■ GIVEN INFORMATION ■
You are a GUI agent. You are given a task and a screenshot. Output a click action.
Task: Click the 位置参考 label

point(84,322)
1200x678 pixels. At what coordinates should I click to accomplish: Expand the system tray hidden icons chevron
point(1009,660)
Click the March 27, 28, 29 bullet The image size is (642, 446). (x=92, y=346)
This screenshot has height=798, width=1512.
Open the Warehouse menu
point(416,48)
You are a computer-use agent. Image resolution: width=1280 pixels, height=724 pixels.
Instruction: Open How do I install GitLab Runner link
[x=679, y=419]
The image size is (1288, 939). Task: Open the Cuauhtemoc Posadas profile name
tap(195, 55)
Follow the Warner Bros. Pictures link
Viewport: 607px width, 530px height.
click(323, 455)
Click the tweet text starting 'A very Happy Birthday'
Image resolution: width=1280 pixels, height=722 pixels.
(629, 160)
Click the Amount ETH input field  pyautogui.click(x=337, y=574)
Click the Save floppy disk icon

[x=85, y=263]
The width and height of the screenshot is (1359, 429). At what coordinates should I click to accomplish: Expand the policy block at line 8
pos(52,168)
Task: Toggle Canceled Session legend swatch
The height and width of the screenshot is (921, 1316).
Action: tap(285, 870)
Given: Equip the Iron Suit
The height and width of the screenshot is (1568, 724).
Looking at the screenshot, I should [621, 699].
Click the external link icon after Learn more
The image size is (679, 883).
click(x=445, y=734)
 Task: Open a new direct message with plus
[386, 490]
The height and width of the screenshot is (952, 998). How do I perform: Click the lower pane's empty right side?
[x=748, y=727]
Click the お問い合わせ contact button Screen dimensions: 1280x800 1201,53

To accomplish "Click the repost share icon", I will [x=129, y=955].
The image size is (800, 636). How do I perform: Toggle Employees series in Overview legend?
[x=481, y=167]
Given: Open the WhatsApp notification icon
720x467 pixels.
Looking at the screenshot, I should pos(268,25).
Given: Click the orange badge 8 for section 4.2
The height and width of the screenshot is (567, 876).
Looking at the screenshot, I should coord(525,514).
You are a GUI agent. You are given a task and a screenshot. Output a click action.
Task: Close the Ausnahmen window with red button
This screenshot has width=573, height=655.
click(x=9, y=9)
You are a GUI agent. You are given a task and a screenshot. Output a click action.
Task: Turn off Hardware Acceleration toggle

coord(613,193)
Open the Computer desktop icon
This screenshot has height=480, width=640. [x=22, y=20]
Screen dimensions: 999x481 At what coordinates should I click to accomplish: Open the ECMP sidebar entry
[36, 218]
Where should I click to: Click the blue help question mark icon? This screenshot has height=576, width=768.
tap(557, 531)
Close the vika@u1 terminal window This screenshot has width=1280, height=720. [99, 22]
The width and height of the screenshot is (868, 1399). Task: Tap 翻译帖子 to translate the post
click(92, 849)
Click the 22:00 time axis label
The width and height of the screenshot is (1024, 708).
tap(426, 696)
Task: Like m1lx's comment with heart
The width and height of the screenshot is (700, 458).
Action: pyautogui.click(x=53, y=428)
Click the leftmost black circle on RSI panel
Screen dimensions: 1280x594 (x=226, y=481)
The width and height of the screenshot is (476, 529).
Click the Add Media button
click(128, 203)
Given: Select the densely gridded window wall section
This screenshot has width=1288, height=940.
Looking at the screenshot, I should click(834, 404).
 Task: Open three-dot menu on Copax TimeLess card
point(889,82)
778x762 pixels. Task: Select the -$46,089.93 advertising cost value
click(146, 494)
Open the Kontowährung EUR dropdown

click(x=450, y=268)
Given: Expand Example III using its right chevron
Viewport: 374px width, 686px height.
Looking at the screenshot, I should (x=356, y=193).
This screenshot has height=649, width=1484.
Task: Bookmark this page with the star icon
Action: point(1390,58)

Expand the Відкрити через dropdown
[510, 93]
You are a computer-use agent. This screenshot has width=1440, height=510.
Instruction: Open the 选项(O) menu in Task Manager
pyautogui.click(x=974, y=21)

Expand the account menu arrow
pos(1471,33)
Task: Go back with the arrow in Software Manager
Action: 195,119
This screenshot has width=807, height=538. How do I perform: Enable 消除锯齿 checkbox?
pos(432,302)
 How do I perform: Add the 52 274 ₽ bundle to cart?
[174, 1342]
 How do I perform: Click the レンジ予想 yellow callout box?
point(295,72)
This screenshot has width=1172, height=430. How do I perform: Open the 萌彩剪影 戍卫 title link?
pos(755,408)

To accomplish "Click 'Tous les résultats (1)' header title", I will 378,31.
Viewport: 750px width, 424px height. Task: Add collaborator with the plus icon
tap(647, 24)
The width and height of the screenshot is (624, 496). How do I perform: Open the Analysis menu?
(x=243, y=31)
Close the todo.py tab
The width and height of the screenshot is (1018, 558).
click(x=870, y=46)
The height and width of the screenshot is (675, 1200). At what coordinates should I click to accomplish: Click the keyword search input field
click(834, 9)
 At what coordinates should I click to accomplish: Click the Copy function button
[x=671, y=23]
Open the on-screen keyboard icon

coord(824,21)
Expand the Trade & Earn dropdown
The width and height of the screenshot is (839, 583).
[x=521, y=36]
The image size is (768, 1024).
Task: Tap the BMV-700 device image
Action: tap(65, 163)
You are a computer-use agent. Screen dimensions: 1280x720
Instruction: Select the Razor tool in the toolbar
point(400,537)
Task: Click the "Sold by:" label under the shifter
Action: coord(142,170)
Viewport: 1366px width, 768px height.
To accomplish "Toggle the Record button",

■ THE PROBLEM ■
Make an exact copy of the data above.

■ SOLVED EXERCISE ■
You are a GUI agent. You are given a task and a screenshot. Output a click action.
Task: Click the 位置参考 label

point(84,322)
1200x678 pixels. At what coordinates should I click to accomplish: Expand the system tray hidden icons chevron
point(1009,660)
Click the March 27, 28, 29 bullet The image size is (642, 446). (x=92, y=346)
This screenshot has height=798, width=1512.
Open the Warehouse menu
point(416,48)
You are a computer-use agent. Image resolution: width=1280 pixels, height=724 pixels.
Instruction: Open How do I install GitLab Runner link
[x=679, y=419]
The image size is (1288, 939). Task: Open the Cuauhtemoc Posadas profile name
tap(195, 55)
Follow the Warner Bros. Pictures link
Viewport: 607px width, 530px height.
click(323, 455)
Click the tweet text starting 'A very Happy Birthday'
Image resolution: width=1280 pixels, height=722 pixels.
(629, 160)
Click the Amount ETH input field  pyautogui.click(x=337, y=574)
Click the Save floppy disk icon

[x=85, y=263]
The width and height of the screenshot is (1359, 429). At what coordinates should I click to accomplish: Expand the policy block at line 8
pos(52,168)
Task: Toggle Canceled Session legend swatch
The height and width of the screenshot is (921, 1316).
Action: tap(285, 870)
Given: Equip the Iron Suit
The height and width of the screenshot is (1568, 724).
Looking at the screenshot, I should [621, 699].
Click the external link icon after Learn more
The image size is (679, 883).
click(x=445, y=734)
 Task: Open a new direct message with plus
[386, 490]
The height and width of the screenshot is (952, 998). How do I perform: Click the lower pane's empty right side?
[x=748, y=727]
Click the お問い合わせ contact button Screen dimensions: 1280x800 1201,53

To accomplish "Click the repost share icon", I will [x=129, y=955].
The image size is (800, 636). How do I perform: Toggle Employees series in Overview legend?
[x=481, y=167]
Given: Open the WhatsApp notification icon
720x467 pixels.
Looking at the screenshot, I should pos(268,25).
Given: Click the orange badge 8 for section 4.2
The height and width of the screenshot is (567, 876).
Looking at the screenshot, I should coord(525,514).
You are a GUI agent. You are given a task and a screenshot. Output a click action.
Task: Close the Ausnahmen window with red button
This screenshot has width=573, height=655.
click(x=9, y=9)
You are a GUI agent. You are given a task and a screenshot. Output a click action.
Task: Turn off Hardware Acceleration toggle

coord(613,193)
Open the Computer desktop icon
This screenshot has height=480, width=640. [x=22, y=20]
Screen dimensions: 999x481 At what coordinates should I click to accomplish: Open the ECMP sidebar entry
[36, 218]
Where should I click to: Click the blue help question mark icon? This screenshot has height=576, width=768.
tap(557, 531)
Close the vika@u1 terminal window This screenshot has width=1280, height=720. [99, 22]
The width and height of the screenshot is (868, 1399). Task: Tap 翻译帖子 to translate the post
click(92, 849)
Click the 22:00 time axis label
The width and height of the screenshot is (1024, 708).
tap(426, 696)
Task: Like m1lx's comment with heart
The width and height of the screenshot is (700, 458).
Action: pyautogui.click(x=53, y=428)
Click the leftmost black circle on RSI panel
Screen dimensions: 1280x594 (x=226, y=481)
The width and height of the screenshot is (476, 529).
Click the Add Media button
click(128, 203)
Given: Select the densely gridded window wall section
This screenshot has width=1288, height=940.
Looking at the screenshot, I should click(834, 404).
 Task: Open three-dot menu on Copax TimeLess card
point(889,82)
778x762 pixels. Task: Select the -$46,089.93 advertising cost value
click(146, 494)
Open the Kontowährung EUR dropdown

click(x=450, y=268)
Given: Expand Example III using its right chevron
Viewport: 374px width, 686px height.
Looking at the screenshot, I should (x=356, y=193).
This screenshot has height=649, width=1484.
Task: Bookmark this page with the star icon
Action: point(1390,58)

Expand the Відкрити через dropdown
[510, 93]
You are a computer-use agent. This screenshot has width=1440, height=510.
Instruction: Open the 选项(O) menu in Task Manager
pyautogui.click(x=974, y=21)

Expand the account menu arrow
pos(1471,33)
Task: Go back with the arrow in Software Manager
Action: 195,119
This screenshot has width=807, height=538. How do I perform: Enable 消除锯齿 checkbox?
pos(432,302)
 How do I perform: Add the 52 274 ₽ bundle to cart?
[174, 1342]
 How do I perform: Click the レンジ予想 yellow callout box?
point(295,72)
This screenshot has width=1172, height=430. How do I perform: Open the 萌彩剪影 戍卫 title link?
pos(755,408)

To accomplish "Click 'Tous les résultats (1)' header title", I will 378,31.
Viewport: 750px width, 424px height. Task: Add collaborator with the plus icon
tap(647, 24)
The width and height of the screenshot is (624, 496). How do I perform: Open the Analysis menu?
(x=243, y=31)
Close the todo.py tab
The width and height of the screenshot is (1018, 558).
click(x=870, y=46)
The height and width of the screenshot is (675, 1200). At what coordinates should I click to accomplish: Click the keyword search input field
click(834, 9)
 At what coordinates should I click to accomplish: Click the Copy function button
[x=671, y=23]
Open the on-screen keyboard icon

coord(824,21)
Expand the Trade & Earn dropdown
The width and height of the screenshot is (839, 583).
[x=521, y=36]
The image size is (768, 1024).
Task: Tap the BMV-700 device image
Action: tap(65, 163)
You are a computer-use agent. Screen dimensions: 1280x720
Instruction: Select the Razor tool in the toolbar
point(400,537)
Task: Click the "Sold by:" label under the shifter
Action: coord(142,170)
Viewport: 1366px width, 768px height.
To accomplish "Toggle the Record button",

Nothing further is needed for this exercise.